Dreamworks Animator Rebecca Perez
by Dell Milton
Tell us about yourself Rebecca; where are you from and how old were you when you discovered that you wanted to be an Animator?
Hi Animation Arena, thank you for having me. I'm originally from Miami, Florida where I was born and raised. I first became aware of animation at the age of 15 or so. I remember watching a commercial on television with an animated Listerine bottle. I remember thinking that it looked amazing and so life like, it was in CG, but at the time I wasn't even sure I knew what I was looking at but I truly was amazed and knew I wanted to learn more. Years later I learned that the commercial I had seen was created by a small studio called Pixar, nuff said.

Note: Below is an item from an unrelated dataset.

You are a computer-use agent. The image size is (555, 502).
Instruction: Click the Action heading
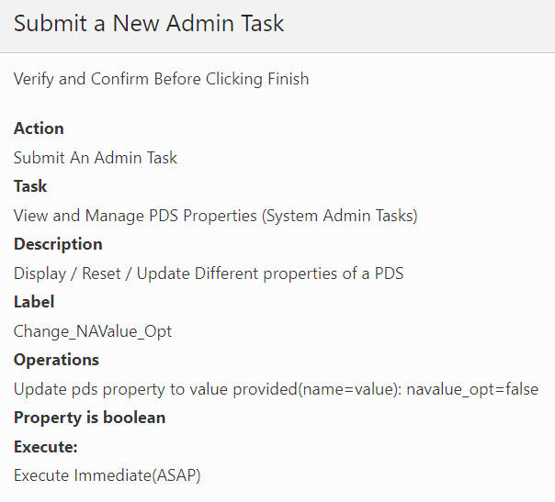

Are you a traditional artists that turned to 3D Animation or did you just jump right into the 3D Software?
I would consider myself a general artist turned animator. I love all aspects of art such as sculpting, 3d modeling, painting, storytelling, photography and of course animation. When I went to Ringling was the first time I ever animated on a computer.
Are you formally trained as an artist or are you self-taught?
I am formally trained. I first went to Ringling School of Art and Design where I received a BFA in Animation and a Minor in Photography. And then later on decided my animation skills just weren't where they needed to be to work in film so I enrolled in Animation Mentor.
Do you think that artists with a formal education in Animation or Illustration have an advantage over self-taught artists?
No, I think it really depends on the individual person. There are some people who are simply natural animators and that have never needed the formal education, they already know intuitively the animation principles and are amazing animators. Then there are amazing artists who just need the structure or knowledge that the formal education can give them.
How hard is it for a self taught artist to break into the animation business?
I don't think it's any harder for a self taught animator than a formally trained one. The only difference might be the connections you build in the school vs. doing it on your own. But now you have so many sites our there like Animation Arena where you can network and meet people for just about every company out there.
Where do you find inspiration for your artwork?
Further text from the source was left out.